Before: QUINN, P.J., and BRONSON and N.J. KAUFMAN, JJ.
N.J. KAUFMAN, J.
Plaintiff appeals from the granting of a summary judgment against it by the Cheboygan County Circuit Court. The summary judgment vacated an arbitration award which had been rendered in plaintiff's favor, and plaintiff now appeals of right.
At the time the dispute which gave rise to this cause of action arose, plaintiff was the exclusive bargaining agent for all the full-time employees of the Cheboygan County Sheriff's Department. As such, plaintiff entered into a collective-bargaining agreement with the county board of commissioners. The agreement was for a term of two years, from January 1, 1972 through December 31, 1973.

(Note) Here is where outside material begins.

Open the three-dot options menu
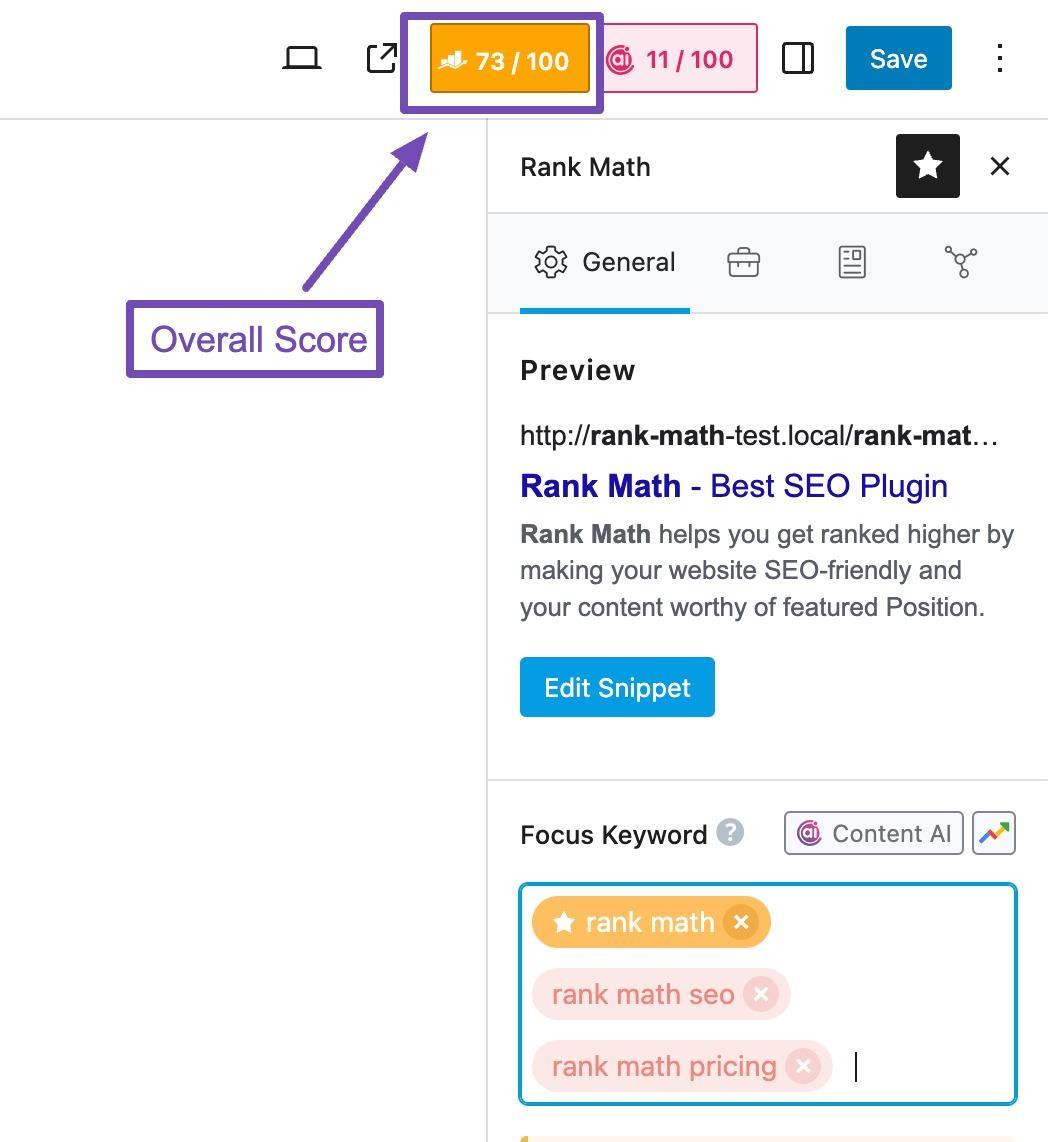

*691 Defendant McKervey was re-elected to the office of sheriff in the 1972 general election. Upon taking office on January 1, 1973, he failed to reappoint John Grabowski, who had run against him, and Carl Sigro. On complaints from Grabowski and Sigro, Local 1325 filed a grievance against McKervey. Pursuant to the procedure established in the collective-bargaining agreement, this grievance was submitted to arbitration by a single arbitrator. On April 27, 1973, the arbitrator ruled that the two grievants were to be restored to their positions and that the county was to compensate both for any loss incurred as a result of their dismissal by the sheriff. When Sheriff McKervey refused to comply with the arbitration award, plaintiff filed the instant action to enforce the award.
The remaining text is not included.